What to produce -> Transcribe the rows below without any change, from the line with "Open the Blog link in navbar" up to and including the line with "point(545,42)". Give only those lines.

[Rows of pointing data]
___

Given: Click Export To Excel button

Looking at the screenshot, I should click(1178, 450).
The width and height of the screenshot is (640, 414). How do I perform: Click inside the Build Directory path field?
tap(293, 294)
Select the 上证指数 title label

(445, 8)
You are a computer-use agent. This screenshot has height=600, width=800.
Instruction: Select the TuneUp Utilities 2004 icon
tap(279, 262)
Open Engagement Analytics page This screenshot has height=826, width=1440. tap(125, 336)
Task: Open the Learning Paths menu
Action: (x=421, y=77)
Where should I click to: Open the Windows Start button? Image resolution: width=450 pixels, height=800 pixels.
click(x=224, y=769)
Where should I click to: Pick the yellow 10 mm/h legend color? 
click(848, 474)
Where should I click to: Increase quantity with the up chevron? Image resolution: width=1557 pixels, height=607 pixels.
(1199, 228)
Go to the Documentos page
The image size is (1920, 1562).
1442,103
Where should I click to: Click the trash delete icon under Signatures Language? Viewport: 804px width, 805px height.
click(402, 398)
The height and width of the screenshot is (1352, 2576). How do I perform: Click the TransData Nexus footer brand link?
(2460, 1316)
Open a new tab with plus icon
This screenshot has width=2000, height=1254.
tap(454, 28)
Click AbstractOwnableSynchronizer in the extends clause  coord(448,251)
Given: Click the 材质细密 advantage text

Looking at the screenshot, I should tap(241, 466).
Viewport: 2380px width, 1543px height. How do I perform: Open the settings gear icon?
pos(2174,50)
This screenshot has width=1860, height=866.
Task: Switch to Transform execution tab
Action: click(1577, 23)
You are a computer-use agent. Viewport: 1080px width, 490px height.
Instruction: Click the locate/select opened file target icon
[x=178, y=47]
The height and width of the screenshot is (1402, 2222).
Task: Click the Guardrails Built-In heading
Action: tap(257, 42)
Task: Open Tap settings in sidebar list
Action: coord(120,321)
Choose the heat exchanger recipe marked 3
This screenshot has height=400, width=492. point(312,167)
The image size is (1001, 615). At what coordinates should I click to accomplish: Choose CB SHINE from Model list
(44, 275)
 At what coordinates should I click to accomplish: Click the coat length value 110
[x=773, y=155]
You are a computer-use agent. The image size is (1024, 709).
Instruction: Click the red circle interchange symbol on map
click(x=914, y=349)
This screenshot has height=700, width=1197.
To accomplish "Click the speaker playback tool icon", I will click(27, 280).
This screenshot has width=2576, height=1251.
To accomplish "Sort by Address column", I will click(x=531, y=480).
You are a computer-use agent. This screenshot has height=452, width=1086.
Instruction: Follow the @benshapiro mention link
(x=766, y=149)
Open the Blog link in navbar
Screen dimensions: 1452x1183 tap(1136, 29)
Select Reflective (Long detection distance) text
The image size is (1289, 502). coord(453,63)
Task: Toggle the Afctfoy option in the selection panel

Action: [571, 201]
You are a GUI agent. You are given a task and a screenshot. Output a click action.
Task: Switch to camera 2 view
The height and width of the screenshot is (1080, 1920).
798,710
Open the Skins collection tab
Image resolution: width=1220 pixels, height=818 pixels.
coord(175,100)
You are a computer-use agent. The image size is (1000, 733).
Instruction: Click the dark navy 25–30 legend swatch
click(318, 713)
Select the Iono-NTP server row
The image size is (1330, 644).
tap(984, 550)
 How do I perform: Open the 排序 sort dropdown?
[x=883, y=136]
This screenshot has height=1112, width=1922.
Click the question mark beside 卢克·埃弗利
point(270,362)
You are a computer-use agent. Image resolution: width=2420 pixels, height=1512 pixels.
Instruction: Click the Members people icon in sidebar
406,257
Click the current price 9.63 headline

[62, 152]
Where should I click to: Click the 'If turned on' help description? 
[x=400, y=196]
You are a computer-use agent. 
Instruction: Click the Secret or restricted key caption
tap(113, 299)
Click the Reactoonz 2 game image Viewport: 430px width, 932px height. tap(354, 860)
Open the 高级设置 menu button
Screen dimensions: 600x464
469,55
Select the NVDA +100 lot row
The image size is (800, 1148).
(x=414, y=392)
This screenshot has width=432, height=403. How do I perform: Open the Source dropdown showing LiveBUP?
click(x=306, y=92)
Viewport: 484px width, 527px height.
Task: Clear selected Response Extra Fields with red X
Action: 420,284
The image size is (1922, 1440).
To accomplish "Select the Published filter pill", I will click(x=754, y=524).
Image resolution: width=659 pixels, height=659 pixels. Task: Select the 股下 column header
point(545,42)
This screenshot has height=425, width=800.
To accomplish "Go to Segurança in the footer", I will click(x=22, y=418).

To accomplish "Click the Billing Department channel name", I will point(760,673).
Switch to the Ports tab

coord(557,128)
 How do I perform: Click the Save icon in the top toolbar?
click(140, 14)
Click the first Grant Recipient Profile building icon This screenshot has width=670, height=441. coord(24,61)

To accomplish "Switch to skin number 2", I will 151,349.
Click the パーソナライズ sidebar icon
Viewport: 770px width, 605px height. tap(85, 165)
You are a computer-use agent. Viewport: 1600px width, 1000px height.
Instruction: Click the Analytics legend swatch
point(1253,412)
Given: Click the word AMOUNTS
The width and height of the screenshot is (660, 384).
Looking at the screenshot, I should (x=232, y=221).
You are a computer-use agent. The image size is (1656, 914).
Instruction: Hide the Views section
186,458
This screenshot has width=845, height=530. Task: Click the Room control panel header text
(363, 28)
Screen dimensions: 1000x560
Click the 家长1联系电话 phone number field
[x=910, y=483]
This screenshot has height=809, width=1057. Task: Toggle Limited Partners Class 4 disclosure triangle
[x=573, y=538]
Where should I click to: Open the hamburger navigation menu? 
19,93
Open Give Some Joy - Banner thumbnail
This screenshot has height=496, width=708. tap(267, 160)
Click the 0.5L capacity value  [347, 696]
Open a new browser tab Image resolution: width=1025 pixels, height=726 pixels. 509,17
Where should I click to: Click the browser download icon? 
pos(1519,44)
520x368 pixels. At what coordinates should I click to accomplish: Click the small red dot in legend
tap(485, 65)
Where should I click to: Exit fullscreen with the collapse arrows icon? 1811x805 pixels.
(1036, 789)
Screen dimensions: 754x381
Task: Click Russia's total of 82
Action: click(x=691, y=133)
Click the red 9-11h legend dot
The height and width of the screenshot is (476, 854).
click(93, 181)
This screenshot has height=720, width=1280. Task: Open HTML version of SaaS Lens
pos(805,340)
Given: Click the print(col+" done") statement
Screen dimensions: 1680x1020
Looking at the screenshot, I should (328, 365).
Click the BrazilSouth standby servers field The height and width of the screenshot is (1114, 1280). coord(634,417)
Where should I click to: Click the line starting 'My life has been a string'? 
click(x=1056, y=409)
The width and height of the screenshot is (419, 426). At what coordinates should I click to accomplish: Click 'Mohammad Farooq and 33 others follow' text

___

Solution to the exercise ->
Open the Blog link in navbar
Screen dimensions: 1452x1183 tap(1136, 29)
Select Reflective (Long detection distance) text
The image size is (1289, 502). coord(453,63)
Task: Toggle the Afctfoy option in the selection panel

Action: [571, 201]
You are a GUI agent. You are given a task and a screenshot. Output a click action.
Task: Switch to camera 2 view
The height and width of the screenshot is (1080, 1920).
798,710
Open the Skins collection tab
Image resolution: width=1220 pixels, height=818 pixels.
coord(175,100)
You are a computer-use agent. The image size is (1000, 733).
Instruction: Click the dark navy 25–30 legend swatch
click(318, 713)
Select the Iono-NTP server row
The image size is (1330, 644).
tap(984, 550)
 How do I perform: Open the 排序 sort dropdown?
[x=883, y=136]
This screenshot has height=1112, width=1922.
Click the question mark beside 卢克·埃弗利
point(270,362)
You are a computer-use agent. Image resolution: width=2420 pixels, height=1512 pixels.
Instruction: Click the Members people icon in sidebar
406,257
Click the current price 9.63 headline

[62, 152]
Where should I click to: Click the 'If turned on' help description? 
[x=400, y=196]
You are a computer-use agent. 
Instruction: Click the Secret or restricted key caption
tap(113, 299)
Click the Reactoonz 2 game image Viewport: 430px width, 932px height. tap(354, 860)
Open the 高级设置 menu button
Screen dimensions: 600x464
469,55
Select the NVDA +100 lot row
The image size is (800, 1148).
(x=414, y=392)
This screenshot has width=432, height=403. How do I perform: Open the Source dropdown showing LiveBUP?
click(x=306, y=92)
Viewport: 484px width, 527px height.
Task: Clear selected Response Extra Fields with red X
Action: 420,284
The image size is (1922, 1440).
To accomplish "Select the Published filter pill", I will click(x=754, y=524).
Image resolution: width=659 pixels, height=659 pixels. Task: Select the 股下 column header
point(545,42)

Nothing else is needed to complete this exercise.